Suppose the $s_i$ can be represented as $\frac{a_i}{b_i}$ for every $i$, and suppose $t_i$ can be represented as $\frac{c_i}{d_i}$. Let's start with only the first two terms in the two sequences, $s_1$ and $s_2$ for sequence $s$ and $t_1$ and $t_2$ for sequence $t$. Then by the conditions of the problem, we have $(s_2 - s_1)(t_2 - t_1)$ is an integer, or $(\frac{a_2}{b_2} - \frac{a_1}{b_1})(\frac{c_2}{d_2} - \frac{c_1}{d_1})$ is an integer. Now we can set $r = \frac{b_1 b_2}{d_1 d_2}$, because the least common denominator of $s_2 - s_1$ is $b_1 b_2$ and of $t_2 - t_1$ is $d_1 d_2$, and multiplying or dividing appropriately by $\frac{b_1 b_2}{d_1 d_2}$ will always give an integer.

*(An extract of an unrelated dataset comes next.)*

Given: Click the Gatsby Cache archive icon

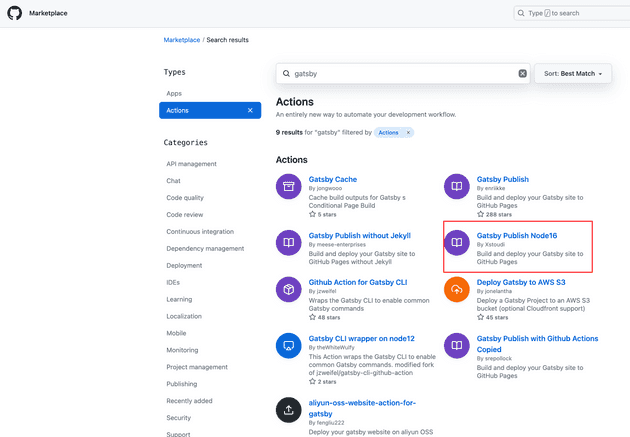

Now suppose we kept adding $s_i$ and $t_i$ until we get to $s_m = \frac{a_m}{b_m}$ in sequence $s$ and $t_m = \frac{c_m}{d_m}$ in sequence $t$ so that $(t_m - t_i)(s_m - s_i)$ is an integer for all $i$ with $1 \le i < m$, where $m$ is a positive integer. At this point, we will have $r$ = $\frac{\prod_{n=1}^{m}b_n}{\prod_{n=1}^{m}d_n}$, because these are the least common denominators of the two sequences up to $m$. As we keep adding $s_i$ and $t_i$, $r$ will always have value $\frac{\prod_{n=1}^{m}b_n}{\prod_{n=1}^{m}d_n}$, and we are done.